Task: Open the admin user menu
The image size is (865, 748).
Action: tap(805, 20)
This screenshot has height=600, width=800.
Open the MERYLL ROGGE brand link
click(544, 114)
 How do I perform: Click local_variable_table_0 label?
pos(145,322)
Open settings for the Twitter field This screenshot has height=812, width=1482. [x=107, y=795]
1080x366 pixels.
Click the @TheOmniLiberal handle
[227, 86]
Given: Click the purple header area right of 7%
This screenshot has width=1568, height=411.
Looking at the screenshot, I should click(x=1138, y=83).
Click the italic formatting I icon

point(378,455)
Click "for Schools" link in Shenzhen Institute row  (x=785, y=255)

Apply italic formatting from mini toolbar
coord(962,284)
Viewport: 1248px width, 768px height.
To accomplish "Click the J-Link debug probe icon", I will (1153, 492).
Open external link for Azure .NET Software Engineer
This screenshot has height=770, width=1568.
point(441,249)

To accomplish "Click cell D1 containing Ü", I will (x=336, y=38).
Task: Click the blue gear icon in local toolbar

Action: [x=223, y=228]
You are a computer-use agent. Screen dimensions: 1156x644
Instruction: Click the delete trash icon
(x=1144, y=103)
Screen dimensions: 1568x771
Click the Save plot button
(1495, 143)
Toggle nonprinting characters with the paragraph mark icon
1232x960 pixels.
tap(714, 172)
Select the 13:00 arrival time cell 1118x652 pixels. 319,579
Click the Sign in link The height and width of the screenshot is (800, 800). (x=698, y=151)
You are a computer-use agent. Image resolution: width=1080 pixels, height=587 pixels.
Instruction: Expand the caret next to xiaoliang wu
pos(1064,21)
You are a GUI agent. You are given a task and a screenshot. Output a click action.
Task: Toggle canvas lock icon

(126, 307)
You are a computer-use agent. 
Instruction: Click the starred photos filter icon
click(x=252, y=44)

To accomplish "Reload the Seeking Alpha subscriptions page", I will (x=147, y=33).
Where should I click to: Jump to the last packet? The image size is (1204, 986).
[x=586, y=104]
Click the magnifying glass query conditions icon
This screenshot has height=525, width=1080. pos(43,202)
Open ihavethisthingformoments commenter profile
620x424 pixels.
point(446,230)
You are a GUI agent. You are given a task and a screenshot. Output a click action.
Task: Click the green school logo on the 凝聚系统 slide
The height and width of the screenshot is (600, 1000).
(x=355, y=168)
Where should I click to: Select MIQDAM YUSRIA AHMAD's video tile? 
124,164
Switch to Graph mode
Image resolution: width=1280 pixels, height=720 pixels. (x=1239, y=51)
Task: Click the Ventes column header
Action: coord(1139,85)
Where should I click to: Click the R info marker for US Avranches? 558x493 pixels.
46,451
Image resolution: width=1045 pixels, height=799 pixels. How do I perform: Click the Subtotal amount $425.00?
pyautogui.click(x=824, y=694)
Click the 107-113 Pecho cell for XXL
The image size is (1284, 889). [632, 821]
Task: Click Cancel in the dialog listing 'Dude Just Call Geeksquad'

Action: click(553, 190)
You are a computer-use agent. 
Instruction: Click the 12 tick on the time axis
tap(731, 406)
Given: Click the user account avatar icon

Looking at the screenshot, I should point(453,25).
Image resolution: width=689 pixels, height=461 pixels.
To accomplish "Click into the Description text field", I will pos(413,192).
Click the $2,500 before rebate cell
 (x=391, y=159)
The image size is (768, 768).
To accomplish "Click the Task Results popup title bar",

**Work task:**
Would you transcribe all of the data, keeping each line exact?

**Task answer:**
Task: Open the admin user menu
The image size is (865, 748).
Action: tap(805, 20)
This screenshot has height=600, width=800.
Open the MERYLL ROGGE brand link
click(544, 114)
 How do I perform: Click local_variable_table_0 label?
pos(145,322)
Open settings for the Twitter field This screenshot has height=812, width=1482. [x=107, y=795]
1080x366 pixels.
Click the @TheOmniLiberal handle
[227, 86]
Given: Click the purple header area right of 7%
This screenshot has width=1568, height=411.
Looking at the screenshot, I should click(x=1138, y=83).
Click the italic formatting I icon

point(378,455)
Click "for Schools" link in Shenzhen Institute row  (x=785, y=255)

Apply italic formatting from mini toolbar
coord(962,284)
Viewport: 1248px width, 768px height.
To accomplish "Click the J-Link debug probe icon", I will (1153, 492).
Open external link for Azure .NET Software Engineer
This screenshot has height=770, width=1568.
point(441,249)

To accomplish "Click cell D1 containing Ü", I will (x=336, y=38).
Task: Click the blue gear icon in local toolbar

Action: [x=223, y=228]
You are a computer-use agent. Screen dimensions: 1156x644
Instruction: Click the delete trash icon
(x=1144, y=103)
Screen dimensions: 1568x771
Click the Save plot button
(1495, 143)
Toggle nonprinting characters with the paragraph mark icon
1232x960 pixels.
tap(714, 172)
Select the 13:00 arrival time cell 1118x652 pixels. 319,579
Click the Sign in link The height and width of the screenshot is (800, 800). (x=698, y=151)
You are a computer-use agent. Image resolution: width=1080 pixels, height=587 pixels.
Instruction: Expand the caret next to xiaoliang wu
pos(1064,21)
You are a GUI agent. You are given a task and a screenshot. Output a click action.
Task: Toggle canvas lock icon

(126, 307)
You are a computer-use agent. 
Instruction: Click the starred photos filter icon
click(x=252, y=44)

To accomplish "Reload the Seeking Alpha subscriptions page", I will (x=147, y=33).
Where should I click to: Jump to the last packet? The image size is (1204, 986).
[x=586, y=104]
Click the magnifying glass query conditions icon
This screenshot has height=525, width=1080. pos(43,202)
Open ihavethisthingformoments commenter profile
620x424 pixels.
point(446,230)
You are a GUI agent. You are given a task and a screenshot. Output a click action.
Task: Click the green school logo on the 凝聚系统 slide
The height and width of the screenshot is (600, 1000).
(x=355, y=168)
Where should I click to: Select MIQDAM YUSRIA AHMAD's video tile? 
124,164
Switch to Graph mode
Image resolution: width=1280 pixels, height=720 pixels. (x=1239, y=51)
Task: Click the Ventes column header
Action: coord(1139,85)
Where should I click to: Click the R info marker for US Avranches? 558x493 pixels.
46,451
Image resolution: width=1045 pixels, height=799 pixels. How do I perform: Click the Subtotal amount $425.00?
pyautogui.click(x=824, y=694)
Click the 107-113 Pecho cell for XXL
The image size is (1284, 889). [632, 821]
Task: Click Cancel in the dialog listing 'Dude Just Call Geeksquad'

Action: click(553, 190)
You are a computer-use agent. 
Instruction: Click the 12 tick on the time axis
tap(731, 406)
Given: Click the user account avatar icon

Looking at the screenshot, I should point(453,25).
Image resolution: width=689 pixels, height=461 pixels.
To accomplish "Click into the Description text field", I will pos(413,192).
Click the $2,500 before rebate cell
 (x=391, y=159)
The image size is (768, 768).
To accomplish "Click the Task Results popup title bar",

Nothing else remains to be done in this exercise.